[Task to complete] Print the line containing "Task: Click the Open-source checkmark bullet" and each line after it through the end of the material below, exactly as it appears, but skip the pictures.

[Dataset]
━━━
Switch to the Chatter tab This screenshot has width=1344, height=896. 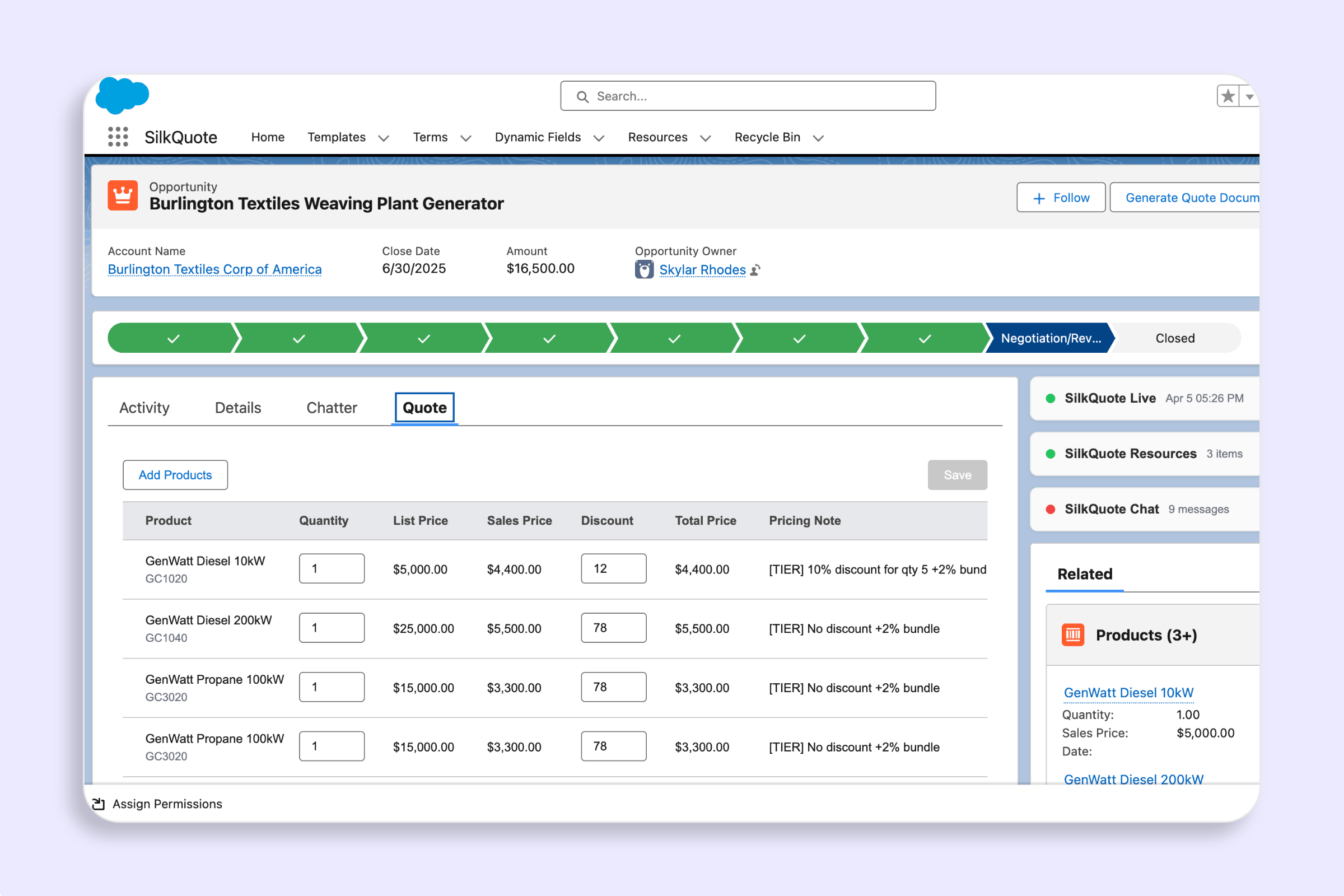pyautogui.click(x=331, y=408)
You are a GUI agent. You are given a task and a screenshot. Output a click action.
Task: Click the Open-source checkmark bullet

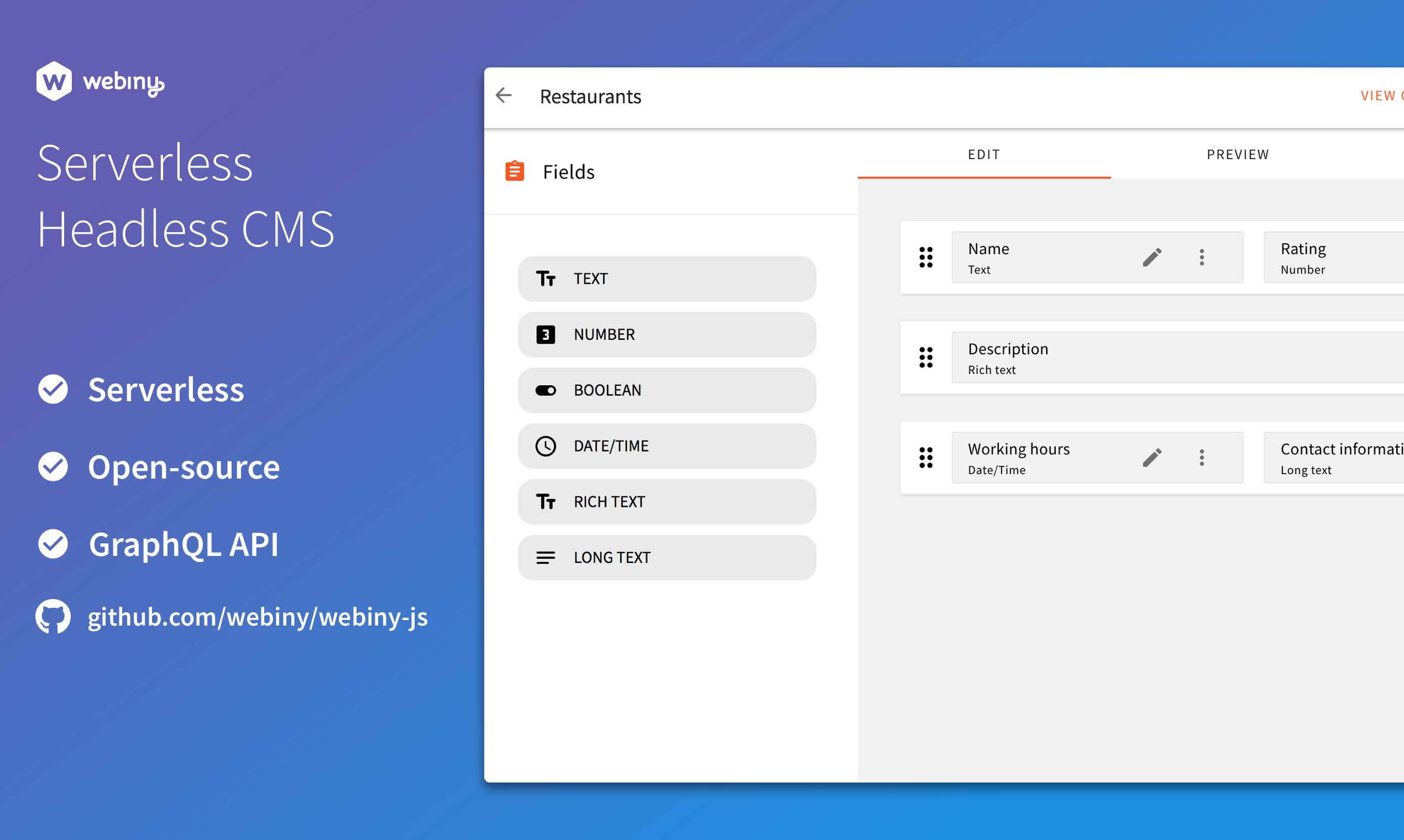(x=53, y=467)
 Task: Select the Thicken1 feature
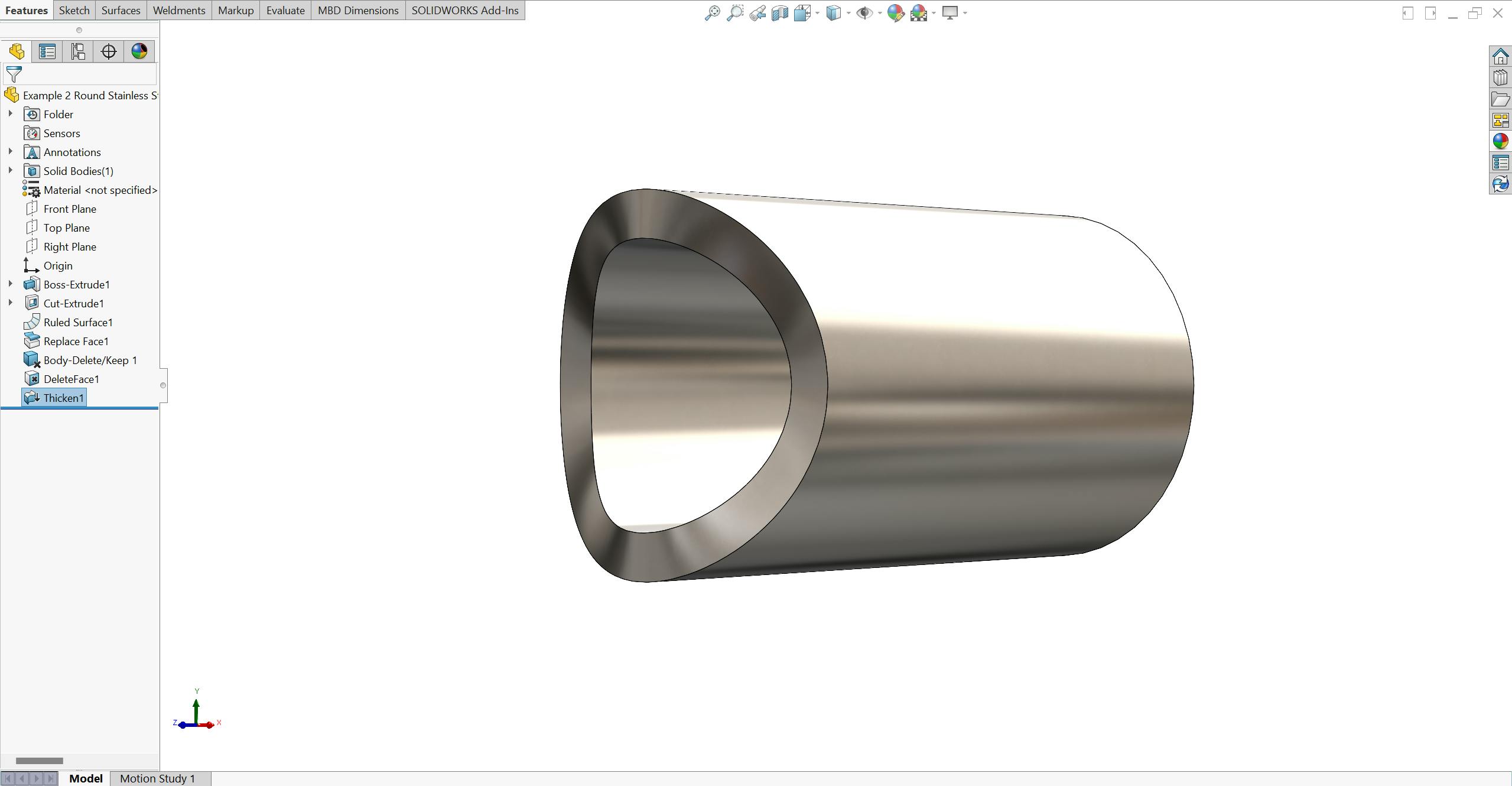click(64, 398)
━━━
[Answer]
Task: Click the Open-source checkmark bullet

(x=53, y=467)
 Task: Select the Thicken1 feature
click(64, 398)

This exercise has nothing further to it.